== INPUT RECORDS
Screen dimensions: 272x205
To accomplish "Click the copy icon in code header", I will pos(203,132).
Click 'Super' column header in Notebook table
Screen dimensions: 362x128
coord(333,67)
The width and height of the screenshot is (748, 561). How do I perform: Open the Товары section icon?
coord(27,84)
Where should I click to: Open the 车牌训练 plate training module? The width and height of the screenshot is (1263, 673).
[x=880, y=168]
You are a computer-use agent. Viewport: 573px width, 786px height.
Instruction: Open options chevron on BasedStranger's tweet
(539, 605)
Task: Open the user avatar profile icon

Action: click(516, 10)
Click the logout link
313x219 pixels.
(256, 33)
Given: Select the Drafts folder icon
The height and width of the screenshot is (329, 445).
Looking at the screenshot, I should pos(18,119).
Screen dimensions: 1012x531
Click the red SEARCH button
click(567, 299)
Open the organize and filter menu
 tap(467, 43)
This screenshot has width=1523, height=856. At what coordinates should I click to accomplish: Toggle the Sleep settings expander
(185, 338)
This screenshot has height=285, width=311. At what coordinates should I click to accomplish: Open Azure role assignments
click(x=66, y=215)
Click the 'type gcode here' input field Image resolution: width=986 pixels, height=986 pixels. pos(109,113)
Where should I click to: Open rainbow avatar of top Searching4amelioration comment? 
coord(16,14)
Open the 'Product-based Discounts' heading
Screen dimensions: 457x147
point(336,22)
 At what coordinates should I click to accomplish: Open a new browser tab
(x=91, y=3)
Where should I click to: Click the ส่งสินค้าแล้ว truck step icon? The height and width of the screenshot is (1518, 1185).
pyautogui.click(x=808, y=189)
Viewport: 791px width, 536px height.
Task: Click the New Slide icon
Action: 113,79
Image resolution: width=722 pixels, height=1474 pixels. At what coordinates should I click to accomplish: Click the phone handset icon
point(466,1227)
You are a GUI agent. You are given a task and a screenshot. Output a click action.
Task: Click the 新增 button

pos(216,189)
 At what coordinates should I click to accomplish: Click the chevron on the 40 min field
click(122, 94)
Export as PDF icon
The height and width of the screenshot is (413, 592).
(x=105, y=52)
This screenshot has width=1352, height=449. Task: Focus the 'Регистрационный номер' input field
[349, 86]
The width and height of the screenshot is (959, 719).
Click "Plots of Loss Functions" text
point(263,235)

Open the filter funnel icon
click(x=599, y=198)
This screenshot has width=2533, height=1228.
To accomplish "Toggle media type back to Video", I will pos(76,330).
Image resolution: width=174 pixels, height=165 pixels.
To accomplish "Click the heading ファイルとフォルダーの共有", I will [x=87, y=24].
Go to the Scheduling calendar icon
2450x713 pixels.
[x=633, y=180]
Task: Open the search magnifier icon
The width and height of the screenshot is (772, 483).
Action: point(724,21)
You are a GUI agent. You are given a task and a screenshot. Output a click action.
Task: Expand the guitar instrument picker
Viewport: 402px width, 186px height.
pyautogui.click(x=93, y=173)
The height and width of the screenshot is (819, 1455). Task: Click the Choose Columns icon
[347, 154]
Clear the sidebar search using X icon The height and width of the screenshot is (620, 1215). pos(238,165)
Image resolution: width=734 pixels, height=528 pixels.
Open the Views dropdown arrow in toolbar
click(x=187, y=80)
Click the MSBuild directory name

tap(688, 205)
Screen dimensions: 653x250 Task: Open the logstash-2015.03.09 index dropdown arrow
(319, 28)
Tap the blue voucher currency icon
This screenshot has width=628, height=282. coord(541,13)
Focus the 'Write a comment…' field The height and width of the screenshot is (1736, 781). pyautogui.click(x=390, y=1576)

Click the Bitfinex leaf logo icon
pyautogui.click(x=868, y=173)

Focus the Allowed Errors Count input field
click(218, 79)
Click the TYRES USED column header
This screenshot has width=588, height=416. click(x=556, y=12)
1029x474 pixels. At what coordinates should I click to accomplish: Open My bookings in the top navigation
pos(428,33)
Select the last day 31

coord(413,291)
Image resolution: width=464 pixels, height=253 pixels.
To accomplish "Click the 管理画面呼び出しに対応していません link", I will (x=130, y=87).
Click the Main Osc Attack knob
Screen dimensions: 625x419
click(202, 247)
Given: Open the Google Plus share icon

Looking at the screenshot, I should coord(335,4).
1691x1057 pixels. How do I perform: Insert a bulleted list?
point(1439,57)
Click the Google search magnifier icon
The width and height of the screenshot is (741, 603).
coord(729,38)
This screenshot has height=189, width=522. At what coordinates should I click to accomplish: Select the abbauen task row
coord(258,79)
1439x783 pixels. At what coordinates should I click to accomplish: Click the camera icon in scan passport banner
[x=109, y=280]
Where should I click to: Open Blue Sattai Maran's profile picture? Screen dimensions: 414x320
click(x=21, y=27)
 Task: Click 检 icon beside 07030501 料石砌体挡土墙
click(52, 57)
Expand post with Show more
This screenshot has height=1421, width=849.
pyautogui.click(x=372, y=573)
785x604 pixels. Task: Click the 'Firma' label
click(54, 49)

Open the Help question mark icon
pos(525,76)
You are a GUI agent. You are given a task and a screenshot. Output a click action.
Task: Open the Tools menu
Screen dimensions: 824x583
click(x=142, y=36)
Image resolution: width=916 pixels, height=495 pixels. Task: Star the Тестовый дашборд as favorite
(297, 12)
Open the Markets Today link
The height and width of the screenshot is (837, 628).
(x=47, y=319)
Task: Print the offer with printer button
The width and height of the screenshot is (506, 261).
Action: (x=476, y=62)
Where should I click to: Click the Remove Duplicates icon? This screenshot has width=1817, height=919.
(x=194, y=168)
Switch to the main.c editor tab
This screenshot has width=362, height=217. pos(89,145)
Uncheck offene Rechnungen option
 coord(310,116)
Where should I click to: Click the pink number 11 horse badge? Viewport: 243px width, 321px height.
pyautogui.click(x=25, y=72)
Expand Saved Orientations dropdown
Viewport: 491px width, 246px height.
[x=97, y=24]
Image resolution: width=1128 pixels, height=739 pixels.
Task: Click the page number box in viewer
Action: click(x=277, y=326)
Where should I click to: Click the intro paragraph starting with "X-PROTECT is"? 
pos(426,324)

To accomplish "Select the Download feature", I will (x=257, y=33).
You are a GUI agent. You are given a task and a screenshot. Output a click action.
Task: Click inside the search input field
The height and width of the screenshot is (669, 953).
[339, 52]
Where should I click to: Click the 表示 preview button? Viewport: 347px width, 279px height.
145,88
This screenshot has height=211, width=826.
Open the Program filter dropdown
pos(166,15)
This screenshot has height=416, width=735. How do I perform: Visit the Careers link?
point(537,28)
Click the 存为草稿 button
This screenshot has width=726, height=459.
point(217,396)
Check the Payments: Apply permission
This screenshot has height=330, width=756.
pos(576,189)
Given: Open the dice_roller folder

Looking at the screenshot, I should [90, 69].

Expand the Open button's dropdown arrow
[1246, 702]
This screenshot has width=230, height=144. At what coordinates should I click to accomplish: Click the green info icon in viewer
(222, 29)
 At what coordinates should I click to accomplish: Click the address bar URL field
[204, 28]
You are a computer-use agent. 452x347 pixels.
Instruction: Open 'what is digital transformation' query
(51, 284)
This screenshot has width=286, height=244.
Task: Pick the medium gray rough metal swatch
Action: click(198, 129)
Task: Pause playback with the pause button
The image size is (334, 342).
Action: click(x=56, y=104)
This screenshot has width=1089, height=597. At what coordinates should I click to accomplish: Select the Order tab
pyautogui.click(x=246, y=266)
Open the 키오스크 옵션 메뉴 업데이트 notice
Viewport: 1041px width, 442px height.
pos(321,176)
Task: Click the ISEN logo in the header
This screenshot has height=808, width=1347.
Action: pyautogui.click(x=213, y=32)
====
Out of the material above, select every line that holds the string "computer".

You are a computer-use agent. Viewport: 573px width, 786px height.
You are a computer-use agent. 452x347 pixels.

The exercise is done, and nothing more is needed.